═══ Страница ═══

«Максим Грек и его время».
Историческое исследование В. С. Иконникова.
Издание второе, исправленное и дополненное.
Киев, 1915, с. 455–481.
«Самая же важная неосторожность Максима состояла в том, что он позволял себе действия, которые могли восстановить против него непосредственно великого князя: например, принимал у себя бояр, находившихся под опалой государя, и беседовал с ними наедине; имел сношения с турецким послом, находившимся тогда в Москве и враждебным России. За такие-то действия прежде всего и пришлось Максиму поплатиться.
В первый раз он привлечен был к суду в феврале 1525 года, следовательно, за девять с лишком месяцев до развода великого князя Василия Иоанновича, и привлечен по делу о двух опальных боярах — Иване Беклемишеве-Берсене и Федоре Жареном. Весь акт этого следственного дела до нас не сохранился; потому мы и не можем определить вполне, насколько тут виновен был Максим. А сохранился только отрывок о двух заседаниях суда. В одном заседании келейник Максимов, Афанасий-грек, показал, что к Максиму хаживали шесть человек, но из них «добре советенъ» был Максиму именно Иван Берсень, и что когда приходили прочие, то они «спиралися меж себя о книжном», и Максим келейников своих не высылал, а когда приходил Берсень, Максим высылал всех келейников и долго сиживал с ним один на один…
…Повторяем: отнюдь не в вымышленных каких-то заблуждениях и погрешностях обвиняли Максима, а, сколько известно, в действительных. И если некоторые из них он отклонял от себя, зато в других, и очень немаловажных, сознался перед лицом собора. Следовательно, неверно мнение, будто Максима тогда судили и осудили совершенно невинно, по одним клеветам, по одной «зависти» митрополита Даниила, как написал Курбский. Пусть будет справедливо, что главные судьи, сам государь и митрополит, питали к Максиму враждебные чувства и, может быть, старались обвинить его; но не сам ли Максим возбудил к себе эти неприязненные чувства своими прежними неосторожными поступками?»
Макарий, архиепископ Литовский и Виленский.
История Русской церкви. СПб., 1870, т. VI, с. 179, 185.

═══ Данные ═══

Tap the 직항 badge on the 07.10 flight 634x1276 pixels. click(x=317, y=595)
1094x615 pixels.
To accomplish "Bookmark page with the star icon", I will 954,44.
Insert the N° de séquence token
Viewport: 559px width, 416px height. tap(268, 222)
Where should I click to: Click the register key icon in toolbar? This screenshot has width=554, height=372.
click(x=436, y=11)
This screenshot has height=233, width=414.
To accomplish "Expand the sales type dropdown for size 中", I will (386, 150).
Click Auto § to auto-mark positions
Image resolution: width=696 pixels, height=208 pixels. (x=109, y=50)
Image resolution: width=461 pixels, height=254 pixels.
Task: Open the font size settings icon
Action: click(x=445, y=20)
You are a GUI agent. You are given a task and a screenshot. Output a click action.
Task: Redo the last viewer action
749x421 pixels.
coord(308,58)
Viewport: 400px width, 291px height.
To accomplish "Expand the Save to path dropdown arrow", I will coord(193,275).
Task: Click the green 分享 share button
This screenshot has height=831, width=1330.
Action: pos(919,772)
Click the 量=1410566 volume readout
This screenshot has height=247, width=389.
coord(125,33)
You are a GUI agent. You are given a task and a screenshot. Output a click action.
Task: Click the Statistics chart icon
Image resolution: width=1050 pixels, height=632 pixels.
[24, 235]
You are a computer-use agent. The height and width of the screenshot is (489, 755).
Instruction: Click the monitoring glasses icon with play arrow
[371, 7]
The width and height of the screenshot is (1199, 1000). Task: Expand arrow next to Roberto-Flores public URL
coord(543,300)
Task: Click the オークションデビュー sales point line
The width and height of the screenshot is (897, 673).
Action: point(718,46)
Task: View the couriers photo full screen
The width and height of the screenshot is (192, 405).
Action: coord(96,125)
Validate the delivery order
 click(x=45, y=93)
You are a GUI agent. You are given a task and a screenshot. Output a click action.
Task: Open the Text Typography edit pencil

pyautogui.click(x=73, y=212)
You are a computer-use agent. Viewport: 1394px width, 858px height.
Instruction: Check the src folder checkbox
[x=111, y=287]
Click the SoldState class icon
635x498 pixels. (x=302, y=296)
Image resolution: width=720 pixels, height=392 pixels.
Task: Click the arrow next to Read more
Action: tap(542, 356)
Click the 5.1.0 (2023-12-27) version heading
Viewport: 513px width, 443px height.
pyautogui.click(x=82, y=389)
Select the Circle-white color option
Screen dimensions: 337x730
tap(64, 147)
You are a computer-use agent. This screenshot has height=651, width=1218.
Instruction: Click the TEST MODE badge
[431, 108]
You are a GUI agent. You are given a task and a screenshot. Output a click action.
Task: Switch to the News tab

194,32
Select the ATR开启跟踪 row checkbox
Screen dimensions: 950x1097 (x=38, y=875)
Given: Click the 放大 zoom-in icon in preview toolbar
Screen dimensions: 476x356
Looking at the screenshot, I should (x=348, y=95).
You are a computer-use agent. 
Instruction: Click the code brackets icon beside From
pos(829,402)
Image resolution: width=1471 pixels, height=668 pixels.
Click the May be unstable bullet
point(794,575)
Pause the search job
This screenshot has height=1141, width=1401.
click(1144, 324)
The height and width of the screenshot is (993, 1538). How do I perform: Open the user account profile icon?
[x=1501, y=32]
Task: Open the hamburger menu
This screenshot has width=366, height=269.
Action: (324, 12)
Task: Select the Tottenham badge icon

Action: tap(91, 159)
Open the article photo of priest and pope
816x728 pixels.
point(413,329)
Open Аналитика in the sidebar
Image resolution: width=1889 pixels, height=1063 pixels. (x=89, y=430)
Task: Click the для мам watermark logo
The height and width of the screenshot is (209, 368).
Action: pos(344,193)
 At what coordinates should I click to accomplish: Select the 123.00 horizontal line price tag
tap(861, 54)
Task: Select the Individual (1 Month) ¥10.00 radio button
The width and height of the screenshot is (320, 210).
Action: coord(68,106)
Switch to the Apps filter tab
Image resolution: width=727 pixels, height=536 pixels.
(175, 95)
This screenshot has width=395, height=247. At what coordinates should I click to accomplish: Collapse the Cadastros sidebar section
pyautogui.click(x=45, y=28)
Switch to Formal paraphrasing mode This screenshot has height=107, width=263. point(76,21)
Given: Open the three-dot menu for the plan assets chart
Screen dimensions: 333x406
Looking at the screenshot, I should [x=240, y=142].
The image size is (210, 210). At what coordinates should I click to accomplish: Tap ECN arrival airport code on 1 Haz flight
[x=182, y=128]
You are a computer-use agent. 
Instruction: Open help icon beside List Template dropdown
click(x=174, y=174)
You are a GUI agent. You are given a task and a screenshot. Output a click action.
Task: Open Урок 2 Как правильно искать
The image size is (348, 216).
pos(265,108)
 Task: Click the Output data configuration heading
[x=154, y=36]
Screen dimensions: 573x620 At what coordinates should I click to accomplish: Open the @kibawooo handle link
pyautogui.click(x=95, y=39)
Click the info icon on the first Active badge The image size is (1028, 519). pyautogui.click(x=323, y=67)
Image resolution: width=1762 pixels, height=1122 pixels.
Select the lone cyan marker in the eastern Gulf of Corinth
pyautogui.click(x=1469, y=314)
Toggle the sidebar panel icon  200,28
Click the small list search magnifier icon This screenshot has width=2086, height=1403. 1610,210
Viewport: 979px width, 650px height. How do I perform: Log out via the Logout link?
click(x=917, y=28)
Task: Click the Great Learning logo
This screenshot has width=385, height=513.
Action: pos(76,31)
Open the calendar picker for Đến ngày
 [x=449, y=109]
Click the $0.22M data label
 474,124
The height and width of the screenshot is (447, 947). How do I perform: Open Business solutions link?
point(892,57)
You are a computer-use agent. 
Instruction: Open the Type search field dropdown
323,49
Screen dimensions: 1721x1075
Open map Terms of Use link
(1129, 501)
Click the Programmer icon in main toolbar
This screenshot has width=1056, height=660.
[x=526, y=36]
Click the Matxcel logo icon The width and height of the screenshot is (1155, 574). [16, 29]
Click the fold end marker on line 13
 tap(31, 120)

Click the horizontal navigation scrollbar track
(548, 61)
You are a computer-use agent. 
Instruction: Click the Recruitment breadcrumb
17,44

═══

Задание A
Выведите без изменений отрывок из текста о Максиме Греке от «Издание второе, исправленное» до «пришлось Максиму поплатиться.».
Задание B
Допишите следующую часть текста о Максиме Греке, начав сразу после его последнего предложения.
Данные для работы не понадобятся.

Ответ A
Издание второе, исправленное и дополненное.
Киев, 1915, с. 455–481.
«Самая же важная неосторожность Максима состояла в том, что он позволял себе действия, которые могли восстановить против него непосредственно великого князя: например, принимал у себя бояр, находившихся под опалой государя, и беседовал с ними наедине; имел сношения с турецким послом, находившимся тогда в Москве и враждебным России. За такие-то действия прежде всего и пришлось Максиму поплатиться.

Ответ B
«Резкие, хотя и правдивые обличения святогорца монашеской распущенности, корыстолюбия и роскоши, какой любили окружать себя епископы и настоятели современных русских монастырей, вооружили против него почти всю современную церковную иерархию. Мало того, Максим яснее всех других понимал односторонность развития религиозной церковной жизни в России и поражался господству в ней внешности и формализма…
Максим Грек отнесся к делу исправления книг, руководствуясь исключительно научно-критическими соображениями, и вовсе не принимал во внимание духа народа и характера русского просвещения. Научно-критический метод исправления книг предоставлял широкую свободу Максиму Греку в отношении к русским церковно-богословским книгам. Будучи вполне верен ему, Максим с полным сознанием своей правоты и компетентности исправлял и уничтожал в них все то, что не соответствовало греческому подлиннику, как бы ни были велики пределы его исправлений. Причем он вовсе не принимал в расчет и не сообразовался с той важностью, какая признавалась книжным русским людом за теми или другими местами книг…
Некоторые внешние обстоятельства окончательно подорвали авторитет Максима Грека в глазах, по крайней мере, великого князя. В 1522 году прибыл в Россию турецкий посол Скиндер. Так как Скиндер принадлежал по своей национальности к грекам, то в положении Максима, закинутого судьбою в малоизвестный ему край и несомненно скучавшего о своей родине, естественно было завести сношения со своим соотечественником, которые тем не менее вселяли сильные подозрения против Максима, так как турецкий посол Скиндер известен был своей враждебностью по отношению к России.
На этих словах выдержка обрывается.